FDA Commissioner Marty Makary called the decision a “significant advancement” for patients and families struggling with Alzheimer’s agitation. Tracy Beth Hoeg, acting director of the FDA’s Center for Drug Evaluation and Research, said the medication gives clinicians an additional option for one of the disease’s most difficult sequelae. That matters because agitation is not a minor behavioral issue. It can trigger injuries, emergency visits, caregiver burnout and eventual institutionalization, especially when symptoms become hard to manage at home or in long-term care.

The Alzheimer’s Association welcomed the approval and said agitation can include restlessness, emotional distress and physical or verbal aggression. Joanne Pike said people with Alzheimer’s agitation and their families have had limited options and that existing options carried significant risks. The group said non-pharmacological strategies, including environmental modifications, structured routines and psychosocial interventions, remain first-line treatment for behavioral and psychological symptoms of dementia. Auvelity offers another tool when those measures are not enough.

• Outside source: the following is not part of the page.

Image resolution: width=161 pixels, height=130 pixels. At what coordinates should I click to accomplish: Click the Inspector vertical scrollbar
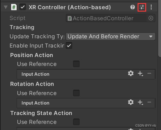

Axsome Therapeutics said the drug targets NMDA and sigma-1 receptors and that the approval was supported by the Phase 3 ADVANCE-1 and ACCORD-2 studies. The company also said Auvelity had received Breakthrough Therapy designation and Priority Review for this indication. Axsome said Alzheimer’s disease affects more than 7 million Americans and that agitation is reported in up to 76% of patients. The approval arrives after Rexulti, or brexpiprazole, won FDA clearance in May 2023 as the first treatment for Alzheimer’s agitation, but Auvelity now stands apart as the first non-antipsychotic option. That leaves unanswered questions about cost, access and how well the drug will perform outside clinical trials, even as it broadens the medical response to one of dementia’s most disruptive symptoms.